[vox-tech] lame question on memory allocation

Bill Broadley vox-tech@lists.lugod.org
Tue, 21 Jan 2003 19:51:29 -0800 

First I'd like to mention that register size depends on exactly what
registers your refering to.

Your average generic pentium 4 will have:
	32 bit integer registers
	80 bit floating point registers
	64 bit (I think) MMX registers
	128 bit (I think) registers.

AMD's coming out with a new cpu "RSN", that allows for all the registers
to be >= 64 bits, and doubles the number of floating point, and integer
registers.  The 128 bit quantity/register BTW is called a double quad-word
I believe.

Back to memory allocation, in general use what you need, try to ignore
the page size whenever possible, even on x86's there are often more
than 1 page size available, it's up to the OS which to use.

Don't forget that you never know when your crossing a page boundary,
so while a char may trigger a new page just like a larger array, the
odds are much higher for the larger array.

As far as optimization go:
* Malloc is VERY expensive, avoid when possible, especially inside loops
* Large malloc requests can increase performance if you efficiently track
  the utilization, and make lots of regular small sized requests.  This
  is often called "pooling"
* Doing your own memory allocation library is tricky, it's very easy to
  introduce subtle errors
* Memory allocation in general is very tricky, double allocations, double
  free's, or the dreaded memory leak are common side effects.
* Be very careful with array lengths, do not rely on null terminated strings
  when possible, especially if the source of the string is a remote program,
  service, user, etc.  Buffer overflows are the number 1 security problem.
* In general working with the largest useful unit leads to the highest 
  performance.  I.e. copying a file 1024 double-words at a time is faster
  then by character.  Of course you have to handle the case when the file
  is not a multiple of 1024 double words long.
* Be wary of trying to outguess the OS, memory hierarchies are complicated
  and changing, it's an area of active research and sometimes changes even in
  minor revisions to the kernel.

> I learned that a byte is 8 bits, no matter how many bits are available for
> storage.
> I also learned that the CPU stores both an integer and a byte in memory as a
> word. Try
> this test:
> 
> /* test1.c */
> int main( int argc, char **argv )
> {
>     static char c;
> }
> 
> /* test2.c */
> int main( int argc, char **argv )
> {
>     static int c;
> }
> 
> ls -l test1 test2 <-- the sizes are the same on my computer.
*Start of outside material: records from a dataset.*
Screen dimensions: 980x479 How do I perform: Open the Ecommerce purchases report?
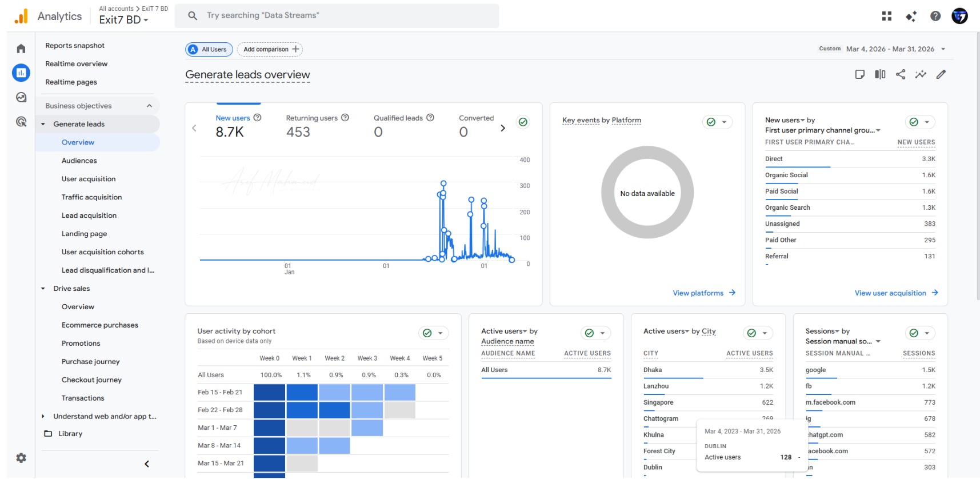[100, 325]
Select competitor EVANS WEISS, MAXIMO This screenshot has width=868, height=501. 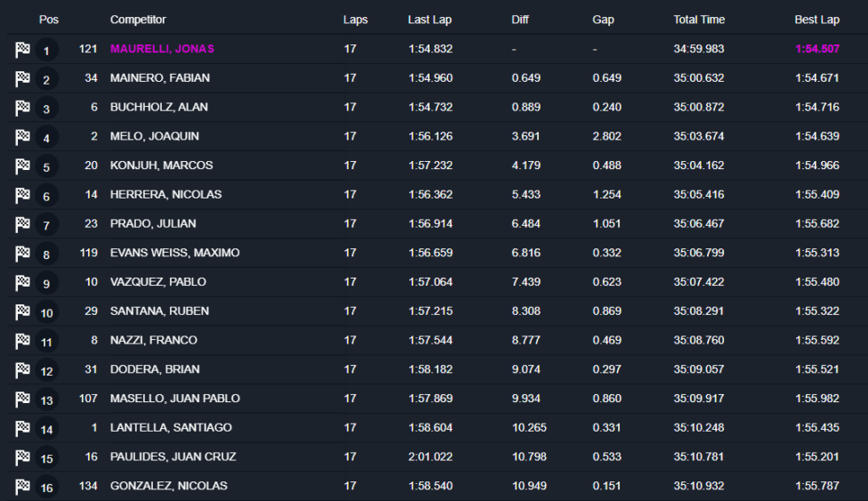pyautogui.click(x=175, y=253)
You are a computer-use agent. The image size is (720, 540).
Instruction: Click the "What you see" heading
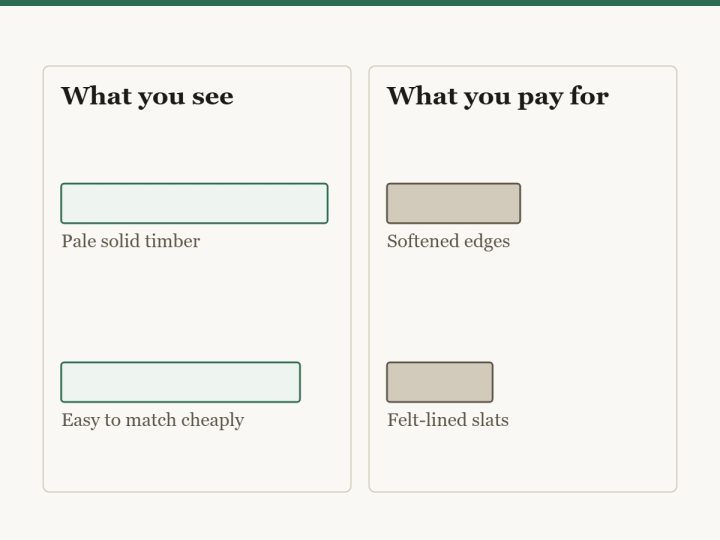coord(147,96)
Umm, ls isn't exactly the tool for this kind of thing, if you don't use a
variable the compiler could just not allocate it.

Often compilers allow tuning for the architecture which includes changing
the alignments of various datatypes for maximum performance.  These rules
have changed with the different levels of Pentiums, this is part of what
changes when you tell the compiler which specific cpu you are targeting.  The
code should work in all cases, but have maximum performance for the cpu
that is targeted.  The linux kernel I believe uses these kinds of things
as well.

Sometimes for instance it's worth 64 bit aligning something, sometimes it's
just a waste of memory.

> > A word is the natural unit of data that can be moved from memory to a
> > processor register. [1]
> 
> Right. The CPU moves words from memory to registers and back. It moves
> memory in chunks of words because that is how it addresses them.
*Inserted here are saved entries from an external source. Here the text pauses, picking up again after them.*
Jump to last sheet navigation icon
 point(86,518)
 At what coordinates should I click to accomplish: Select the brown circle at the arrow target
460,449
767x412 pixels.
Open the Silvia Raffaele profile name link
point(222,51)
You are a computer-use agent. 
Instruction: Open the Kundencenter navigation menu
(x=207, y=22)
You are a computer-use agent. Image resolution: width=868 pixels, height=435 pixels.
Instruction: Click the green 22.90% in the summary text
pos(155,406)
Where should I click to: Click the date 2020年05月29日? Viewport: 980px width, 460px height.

Er, that kind implies that a 32 bit load sends 2 requests for 1 word each,
which is not true.  In actuality memory requests if they miss the cache
results in a cache line load, which is usually 64-128 bytes or so.

For maximum performance from cache or memory in general you reference
the bigggest useful chunk you can.  With integers it's 32 bit unless you
use MMX or SSE.

You might want to try say reading and writing a few arrays to and from
memory of different sizes with different datatypes, if your careful you
should see 2-3 plateau in performance where you can see the performance
of L1 cache, L2 cache, and main memory seperately.

> Is this for backward compatibility for 16 bit buses? My guess is that
> by now there's a "move a 32 bit word from memory to a register in
> one operation" x86 instruction.

There is.

> > It may be inefficient to move a "word" around that is not stored beginning
> > with the first addressable byte in the data bus.
> 
> Hardware is not my forte, but I don't see how this can even be possible,
> much less inefficient. What instruction addresses the middle of a word?

Well if you wanted say bits 9-25 (a word) typically you would load the 32
bits, and then and it with a bit mask to get the bits you want, then shift
it if you wish.


-- 
Bill Broadley
Mathematics
UC Davis